— EXTRACTED INFORMATION —
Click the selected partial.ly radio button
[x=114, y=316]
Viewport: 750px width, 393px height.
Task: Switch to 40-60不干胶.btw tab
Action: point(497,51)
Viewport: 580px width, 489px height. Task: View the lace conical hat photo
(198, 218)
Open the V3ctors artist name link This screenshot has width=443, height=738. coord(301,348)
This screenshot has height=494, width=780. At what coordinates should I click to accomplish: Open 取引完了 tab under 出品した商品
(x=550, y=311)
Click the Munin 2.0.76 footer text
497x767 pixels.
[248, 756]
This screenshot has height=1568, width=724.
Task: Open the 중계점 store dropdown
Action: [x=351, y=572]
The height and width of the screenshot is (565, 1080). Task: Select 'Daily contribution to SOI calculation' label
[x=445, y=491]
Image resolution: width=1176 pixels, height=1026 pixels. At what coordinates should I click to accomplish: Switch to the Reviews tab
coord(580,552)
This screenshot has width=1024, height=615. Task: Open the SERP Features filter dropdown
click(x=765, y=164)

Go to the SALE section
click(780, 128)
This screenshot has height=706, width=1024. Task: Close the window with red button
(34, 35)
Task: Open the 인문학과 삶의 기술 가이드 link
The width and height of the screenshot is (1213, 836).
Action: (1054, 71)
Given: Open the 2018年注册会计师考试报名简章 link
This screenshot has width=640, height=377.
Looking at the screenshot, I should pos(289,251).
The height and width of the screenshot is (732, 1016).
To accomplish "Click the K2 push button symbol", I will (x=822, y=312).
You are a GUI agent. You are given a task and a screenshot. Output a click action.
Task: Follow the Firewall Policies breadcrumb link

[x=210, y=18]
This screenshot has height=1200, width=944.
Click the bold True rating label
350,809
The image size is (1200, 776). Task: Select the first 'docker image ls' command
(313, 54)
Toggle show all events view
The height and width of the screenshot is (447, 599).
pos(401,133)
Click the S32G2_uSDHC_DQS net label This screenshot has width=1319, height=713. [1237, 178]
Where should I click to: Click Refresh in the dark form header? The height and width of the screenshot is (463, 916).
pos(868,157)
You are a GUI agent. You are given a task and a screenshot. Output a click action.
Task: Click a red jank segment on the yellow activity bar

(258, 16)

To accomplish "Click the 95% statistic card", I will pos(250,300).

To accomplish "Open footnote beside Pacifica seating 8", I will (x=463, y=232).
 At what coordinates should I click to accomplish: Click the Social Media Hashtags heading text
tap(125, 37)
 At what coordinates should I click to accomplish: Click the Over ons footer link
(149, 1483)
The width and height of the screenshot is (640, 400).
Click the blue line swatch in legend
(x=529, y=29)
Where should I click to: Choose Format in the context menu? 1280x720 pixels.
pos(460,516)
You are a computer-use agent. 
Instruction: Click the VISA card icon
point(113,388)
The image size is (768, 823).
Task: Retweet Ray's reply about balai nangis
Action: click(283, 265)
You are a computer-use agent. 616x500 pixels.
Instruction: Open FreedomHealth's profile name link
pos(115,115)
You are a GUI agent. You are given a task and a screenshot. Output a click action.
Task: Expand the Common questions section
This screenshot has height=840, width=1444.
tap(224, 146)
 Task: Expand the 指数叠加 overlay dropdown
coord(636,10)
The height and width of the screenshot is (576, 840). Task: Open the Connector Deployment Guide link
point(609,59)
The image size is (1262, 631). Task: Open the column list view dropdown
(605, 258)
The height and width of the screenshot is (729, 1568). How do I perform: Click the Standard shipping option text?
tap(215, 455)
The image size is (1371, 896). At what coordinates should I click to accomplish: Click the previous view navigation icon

— THE PROBLEM —
An exact copy of every record above is required.

— WRITTEN SOLUTION —
Click the selected partial.ly radio button
[x=114, y=316]
Viewport: 750px width, 393px height.
Task: Switch to 40-60不干胶.btw tab
Action: point(497,51)
Viewport: 580px width, 489px height. Task: View the lace conical hat photo
(198, 218)
Open the V3ctors artist name link This screenshot has width=443, height=738. coord(301,348)
This screenshot has height=494, width=780. At what coordinates should I click to accomplish: Open 取引完了 tab under 出品した商品
(x=550, y=311)
Click the Munin 2.0.76 footer text
497x767 pixels.
[248, 756]
This screenshot has height=1568, width=724.
Task: Open the 중계점 store dropdown
Action: [x=351, y=572]
The height and width of the screenshot is (565, 1080). Task: Select 'Daily contribution to SOI calculation' label
[x=445, y=491]
Image resolution: width=1176 pixels, height=1026 pixels. At what coordinates should I click to accomplish: Switch to the Reviews tab
coord(580,552)
This screenshot has width=1024, height=615. Task: Open the SERP Features filter dropdown
click(x=765, y=164)

Go to the SALE section
click(780, 128)
This screenshot has height=706, width=1024. Task: Close the window with red button
(34, 35)
Task: Open the 인문학과 삶의 기술 가이드 link
The width and height of the screenshot is (1213, 836).
Action: (1054, 71)
Given: Open the 2018年注册会计师考试报名简章 link
This screenshot has width=640, height=377.
Looking at the screenshot, I should pos(289,251).
The height and width of the screenshot is (732, 1016).
To accomplish "Click the K2 push button symbol", I will (x=822, y=312).
You are a GUI agent. You are given a task and a screenshot. Output a click action.
Task: Follow the Firewall Policies breadcrumb link

[x=210, y=18]
This screenshot has height=1200, width=944.
Click the bold True rating label
350,809
The image size is (1200, 776). Task: Select the first 'docker image ls' command
(313, 54)
Toggle show all events view
The height and width of the screenshot is (447, 599).
pos(401,133)
Click the S32G2_uSDHC_DQS net label This screenshot has width=1319, height=713. [1237, 178]
Where should I click to: Click Refresh in the dark form header? The height and width of the screenshot is (463, 916).
pos(868,157)
You are a GUI agent. You are given a task and a screenshot. Output a click action.
Task: Click a red jank segment on the yellow activity bar

(258, 16)

To accomplish "Click the 95% statistic card", I will pos(250,300).

To accomplish "Open footnote beside Pacifica seating 8", I will (x=463, y=232).
 At what coordinates should I click to accomplish: Click the Social Media Hashtags heading text
tap(125, 37)
 At what coordinates should I click to accomplish: Click the Over ons footer link
(149, 1483)
The width and height of the screenshot is (640, 400).
Click the blue line swatch in legend
(x=529, y=29)
Where should I click to: Choose Format in the context menu? 1280x720 pixels.
pos(460,516)
You are a computer-use agent. 
Instruction: Click the VISA card icon
point(113,388)
The image size is (768, 823).
Task: Retweet Ray's reply about balai nangis
Action: click(283, 265)
You are a computer-use agent. 616x500 pixels.
Instruction: Open FreedomHealth's profile name link
pos(115,115)
You are a GUI agent. You are given a task and a screenshot. Output a click action.
Task: Expand the Common questions section
This screenshot has height=840, width=1444.
tap(224, 146)
 Task: Expand the 指数叠加 overlay dropdown
coord(636,10)
The height and width of the screenshot is (576, 840). Task: Open the Connector Deployment Guide link
point(609,59)
The image size is (1262, 631). Task: Open the column list view dropdown
(605, 258)
The height and width of the screenshot is (729, 1568). How do I perform: Click the Standard shipping option text?
tap(215, 455)
The image size is (1371, 896). At what coordinates should I click to accomplish: Click the previous view navigation icon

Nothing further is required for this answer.